**** Source data ****

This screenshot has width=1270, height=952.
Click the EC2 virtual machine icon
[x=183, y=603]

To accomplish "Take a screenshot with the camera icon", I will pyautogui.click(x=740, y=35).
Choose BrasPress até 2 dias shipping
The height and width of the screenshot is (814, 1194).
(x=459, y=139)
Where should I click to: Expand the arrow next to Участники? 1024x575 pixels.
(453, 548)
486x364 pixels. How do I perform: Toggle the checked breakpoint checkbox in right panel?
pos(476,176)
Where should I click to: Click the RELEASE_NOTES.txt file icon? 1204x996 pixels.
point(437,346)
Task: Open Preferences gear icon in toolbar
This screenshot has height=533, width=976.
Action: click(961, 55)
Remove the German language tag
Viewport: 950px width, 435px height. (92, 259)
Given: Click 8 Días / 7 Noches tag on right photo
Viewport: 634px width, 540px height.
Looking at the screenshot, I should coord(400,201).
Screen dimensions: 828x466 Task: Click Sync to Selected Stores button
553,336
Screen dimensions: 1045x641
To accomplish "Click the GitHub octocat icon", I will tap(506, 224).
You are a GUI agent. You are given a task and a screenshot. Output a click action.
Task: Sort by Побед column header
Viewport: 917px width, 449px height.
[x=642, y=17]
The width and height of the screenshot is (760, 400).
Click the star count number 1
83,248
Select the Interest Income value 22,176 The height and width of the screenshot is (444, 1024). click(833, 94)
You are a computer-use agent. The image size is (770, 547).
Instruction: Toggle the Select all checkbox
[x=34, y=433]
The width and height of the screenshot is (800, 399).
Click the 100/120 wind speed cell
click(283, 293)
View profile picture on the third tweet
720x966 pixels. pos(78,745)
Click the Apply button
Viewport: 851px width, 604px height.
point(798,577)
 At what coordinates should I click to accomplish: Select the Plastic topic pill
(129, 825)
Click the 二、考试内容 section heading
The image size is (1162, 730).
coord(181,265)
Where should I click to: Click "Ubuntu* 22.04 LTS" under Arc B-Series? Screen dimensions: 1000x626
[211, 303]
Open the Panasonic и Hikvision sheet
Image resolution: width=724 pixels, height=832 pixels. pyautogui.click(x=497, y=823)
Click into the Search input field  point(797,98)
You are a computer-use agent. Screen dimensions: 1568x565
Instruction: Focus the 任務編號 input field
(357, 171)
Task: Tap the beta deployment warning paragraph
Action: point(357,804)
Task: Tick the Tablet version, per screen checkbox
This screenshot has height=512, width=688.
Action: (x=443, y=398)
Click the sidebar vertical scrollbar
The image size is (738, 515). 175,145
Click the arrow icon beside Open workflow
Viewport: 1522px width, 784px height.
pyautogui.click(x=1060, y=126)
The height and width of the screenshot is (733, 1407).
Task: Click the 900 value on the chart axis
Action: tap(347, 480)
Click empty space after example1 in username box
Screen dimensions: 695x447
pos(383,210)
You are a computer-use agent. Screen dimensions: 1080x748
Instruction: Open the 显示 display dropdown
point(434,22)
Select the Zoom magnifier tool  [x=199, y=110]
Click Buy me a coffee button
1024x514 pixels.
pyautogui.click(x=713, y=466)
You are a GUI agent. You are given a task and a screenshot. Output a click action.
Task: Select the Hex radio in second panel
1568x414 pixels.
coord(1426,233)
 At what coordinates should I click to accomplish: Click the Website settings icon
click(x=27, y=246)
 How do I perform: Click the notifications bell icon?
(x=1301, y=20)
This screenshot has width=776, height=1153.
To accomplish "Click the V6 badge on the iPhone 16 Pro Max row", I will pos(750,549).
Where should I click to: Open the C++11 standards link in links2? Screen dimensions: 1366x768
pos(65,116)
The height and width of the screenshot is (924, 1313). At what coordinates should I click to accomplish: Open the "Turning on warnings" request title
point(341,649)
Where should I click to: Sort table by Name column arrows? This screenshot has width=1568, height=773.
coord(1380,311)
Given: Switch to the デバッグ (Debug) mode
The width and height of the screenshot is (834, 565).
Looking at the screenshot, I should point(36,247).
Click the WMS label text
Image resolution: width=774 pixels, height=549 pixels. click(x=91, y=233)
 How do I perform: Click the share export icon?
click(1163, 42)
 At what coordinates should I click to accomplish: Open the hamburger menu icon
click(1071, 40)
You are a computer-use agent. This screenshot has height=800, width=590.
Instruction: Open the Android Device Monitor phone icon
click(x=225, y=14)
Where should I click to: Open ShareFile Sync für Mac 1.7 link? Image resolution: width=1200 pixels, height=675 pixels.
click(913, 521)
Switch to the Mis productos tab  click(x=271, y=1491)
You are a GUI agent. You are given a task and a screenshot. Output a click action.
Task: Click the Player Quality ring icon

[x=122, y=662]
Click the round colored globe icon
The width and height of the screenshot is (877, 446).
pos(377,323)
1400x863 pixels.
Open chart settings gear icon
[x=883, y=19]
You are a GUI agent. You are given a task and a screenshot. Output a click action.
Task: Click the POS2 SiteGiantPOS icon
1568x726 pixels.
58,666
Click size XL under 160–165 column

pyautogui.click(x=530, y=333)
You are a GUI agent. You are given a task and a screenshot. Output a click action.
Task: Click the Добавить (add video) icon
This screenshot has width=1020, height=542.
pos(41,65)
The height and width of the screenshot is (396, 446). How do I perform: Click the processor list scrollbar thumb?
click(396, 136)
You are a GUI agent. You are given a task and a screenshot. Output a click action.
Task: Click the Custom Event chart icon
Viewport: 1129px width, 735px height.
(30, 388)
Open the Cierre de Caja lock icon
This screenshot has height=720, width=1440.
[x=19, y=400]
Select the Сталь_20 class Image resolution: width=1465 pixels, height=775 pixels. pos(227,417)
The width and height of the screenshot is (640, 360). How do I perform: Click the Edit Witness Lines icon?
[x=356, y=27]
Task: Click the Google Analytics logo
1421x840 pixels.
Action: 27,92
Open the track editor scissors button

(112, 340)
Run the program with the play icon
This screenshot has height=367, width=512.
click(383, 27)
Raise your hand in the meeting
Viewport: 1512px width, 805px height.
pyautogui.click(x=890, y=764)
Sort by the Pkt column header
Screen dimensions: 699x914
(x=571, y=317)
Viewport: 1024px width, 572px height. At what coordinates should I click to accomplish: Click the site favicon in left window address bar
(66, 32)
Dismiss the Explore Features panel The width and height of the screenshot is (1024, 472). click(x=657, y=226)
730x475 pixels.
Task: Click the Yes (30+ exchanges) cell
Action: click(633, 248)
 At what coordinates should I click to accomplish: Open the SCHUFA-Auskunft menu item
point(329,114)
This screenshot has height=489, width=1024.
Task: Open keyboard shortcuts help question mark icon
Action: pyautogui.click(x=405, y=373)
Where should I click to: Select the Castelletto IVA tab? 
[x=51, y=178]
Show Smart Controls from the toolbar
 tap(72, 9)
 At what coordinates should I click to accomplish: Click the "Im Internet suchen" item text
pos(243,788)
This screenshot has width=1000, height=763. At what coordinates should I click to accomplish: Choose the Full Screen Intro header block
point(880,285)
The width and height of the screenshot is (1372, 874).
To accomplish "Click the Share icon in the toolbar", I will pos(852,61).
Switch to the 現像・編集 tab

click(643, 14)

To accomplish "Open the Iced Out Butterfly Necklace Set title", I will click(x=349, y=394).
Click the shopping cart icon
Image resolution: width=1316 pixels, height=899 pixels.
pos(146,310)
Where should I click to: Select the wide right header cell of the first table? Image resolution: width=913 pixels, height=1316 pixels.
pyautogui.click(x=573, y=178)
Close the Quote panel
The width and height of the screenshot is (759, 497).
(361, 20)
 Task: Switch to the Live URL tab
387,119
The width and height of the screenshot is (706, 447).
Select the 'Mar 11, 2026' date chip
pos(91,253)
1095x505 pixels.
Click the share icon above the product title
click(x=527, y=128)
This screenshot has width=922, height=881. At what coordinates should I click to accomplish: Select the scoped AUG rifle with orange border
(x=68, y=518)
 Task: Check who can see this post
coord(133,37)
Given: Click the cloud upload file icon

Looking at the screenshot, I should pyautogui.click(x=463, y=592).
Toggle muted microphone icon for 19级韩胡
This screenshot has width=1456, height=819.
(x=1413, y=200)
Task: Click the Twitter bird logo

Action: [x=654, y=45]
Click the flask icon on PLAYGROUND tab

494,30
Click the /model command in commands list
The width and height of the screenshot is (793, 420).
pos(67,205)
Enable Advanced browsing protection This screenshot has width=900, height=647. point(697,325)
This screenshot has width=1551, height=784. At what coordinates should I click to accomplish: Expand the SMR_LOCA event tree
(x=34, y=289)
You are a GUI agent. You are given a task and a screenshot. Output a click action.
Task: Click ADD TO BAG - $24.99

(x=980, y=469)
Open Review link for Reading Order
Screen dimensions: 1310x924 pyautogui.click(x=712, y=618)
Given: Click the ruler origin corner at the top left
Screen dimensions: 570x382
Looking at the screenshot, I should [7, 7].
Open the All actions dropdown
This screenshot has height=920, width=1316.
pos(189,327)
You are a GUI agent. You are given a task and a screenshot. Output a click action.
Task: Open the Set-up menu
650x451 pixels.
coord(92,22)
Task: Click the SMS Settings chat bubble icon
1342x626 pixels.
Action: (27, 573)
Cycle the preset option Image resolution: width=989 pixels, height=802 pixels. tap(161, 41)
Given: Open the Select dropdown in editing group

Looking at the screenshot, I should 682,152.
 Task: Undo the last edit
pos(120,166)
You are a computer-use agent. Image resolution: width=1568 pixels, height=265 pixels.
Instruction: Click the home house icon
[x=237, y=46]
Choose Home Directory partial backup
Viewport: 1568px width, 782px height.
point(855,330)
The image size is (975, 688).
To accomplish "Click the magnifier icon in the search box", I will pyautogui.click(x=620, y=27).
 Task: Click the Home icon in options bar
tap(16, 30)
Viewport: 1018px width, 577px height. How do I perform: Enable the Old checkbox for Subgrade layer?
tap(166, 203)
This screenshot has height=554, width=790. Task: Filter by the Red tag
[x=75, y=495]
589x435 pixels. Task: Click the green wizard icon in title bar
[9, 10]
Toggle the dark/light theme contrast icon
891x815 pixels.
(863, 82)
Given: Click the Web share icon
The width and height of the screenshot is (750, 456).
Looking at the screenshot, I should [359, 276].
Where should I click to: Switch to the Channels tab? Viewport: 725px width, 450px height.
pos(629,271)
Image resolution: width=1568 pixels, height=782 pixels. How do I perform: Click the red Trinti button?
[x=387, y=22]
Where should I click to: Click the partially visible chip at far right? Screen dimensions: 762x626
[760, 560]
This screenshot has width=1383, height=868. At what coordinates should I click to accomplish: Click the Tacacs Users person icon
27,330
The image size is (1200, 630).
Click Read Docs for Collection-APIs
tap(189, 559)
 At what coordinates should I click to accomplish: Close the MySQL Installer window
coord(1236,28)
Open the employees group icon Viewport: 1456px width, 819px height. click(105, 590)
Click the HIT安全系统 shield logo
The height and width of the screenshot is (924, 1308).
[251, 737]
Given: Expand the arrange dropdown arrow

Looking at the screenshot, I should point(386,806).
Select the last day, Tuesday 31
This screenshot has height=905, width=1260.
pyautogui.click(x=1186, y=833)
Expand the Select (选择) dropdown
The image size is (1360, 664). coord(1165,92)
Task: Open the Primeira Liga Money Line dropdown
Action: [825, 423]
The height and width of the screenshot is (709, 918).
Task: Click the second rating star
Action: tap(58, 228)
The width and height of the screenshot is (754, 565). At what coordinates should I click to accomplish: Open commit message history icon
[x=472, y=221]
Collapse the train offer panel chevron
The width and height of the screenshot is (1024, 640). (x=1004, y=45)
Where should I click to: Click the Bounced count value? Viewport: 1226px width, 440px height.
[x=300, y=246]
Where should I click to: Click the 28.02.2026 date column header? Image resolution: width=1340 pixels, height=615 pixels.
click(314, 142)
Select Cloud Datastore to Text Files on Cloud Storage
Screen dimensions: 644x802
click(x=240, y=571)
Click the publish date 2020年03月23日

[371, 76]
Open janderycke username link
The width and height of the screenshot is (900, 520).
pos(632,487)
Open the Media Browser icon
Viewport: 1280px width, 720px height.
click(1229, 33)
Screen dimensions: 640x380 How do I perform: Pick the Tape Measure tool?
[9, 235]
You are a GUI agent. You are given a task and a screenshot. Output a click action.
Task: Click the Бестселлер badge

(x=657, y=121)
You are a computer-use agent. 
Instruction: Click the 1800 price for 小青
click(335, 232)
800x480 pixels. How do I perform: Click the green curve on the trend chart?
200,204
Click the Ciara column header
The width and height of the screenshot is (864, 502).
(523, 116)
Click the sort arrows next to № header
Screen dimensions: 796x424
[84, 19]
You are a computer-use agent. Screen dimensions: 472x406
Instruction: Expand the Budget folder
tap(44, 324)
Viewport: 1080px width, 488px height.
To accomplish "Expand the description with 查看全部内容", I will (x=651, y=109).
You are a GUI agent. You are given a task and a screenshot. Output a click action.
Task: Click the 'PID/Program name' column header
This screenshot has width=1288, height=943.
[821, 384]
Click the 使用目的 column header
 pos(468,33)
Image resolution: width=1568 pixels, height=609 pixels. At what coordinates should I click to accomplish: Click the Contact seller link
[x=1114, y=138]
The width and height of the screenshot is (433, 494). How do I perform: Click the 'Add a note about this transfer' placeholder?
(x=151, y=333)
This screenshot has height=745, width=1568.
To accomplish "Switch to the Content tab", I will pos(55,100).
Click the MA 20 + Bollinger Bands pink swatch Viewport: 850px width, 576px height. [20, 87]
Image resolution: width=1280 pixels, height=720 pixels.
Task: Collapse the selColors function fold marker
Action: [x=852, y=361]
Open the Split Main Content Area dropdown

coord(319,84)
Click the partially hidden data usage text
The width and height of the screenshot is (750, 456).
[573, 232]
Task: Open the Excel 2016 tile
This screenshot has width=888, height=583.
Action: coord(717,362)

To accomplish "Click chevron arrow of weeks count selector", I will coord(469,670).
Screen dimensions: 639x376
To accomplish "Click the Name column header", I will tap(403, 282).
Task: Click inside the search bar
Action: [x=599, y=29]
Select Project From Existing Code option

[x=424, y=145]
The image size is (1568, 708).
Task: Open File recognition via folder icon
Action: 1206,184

****

:: Required work ::
Only lines containing "computer" belong in the answer; copy every such line from the records.

:: Response to the exercise ::
You are a computer-use agent. The image size is (770, 547).
You are a computer-use agent. Screen dimensions: 1568x565
You are a computer-use agent. Screen dimensions: 1080x748
You are a computer-use agent. This screenshot has height=800, width=590.
You are a computer-use agent. Image resolution: width=1568 pixels, height=265 pixels.
You are a computer-use agent. 
You are a computer-use agent. Screen dimensions: 472x406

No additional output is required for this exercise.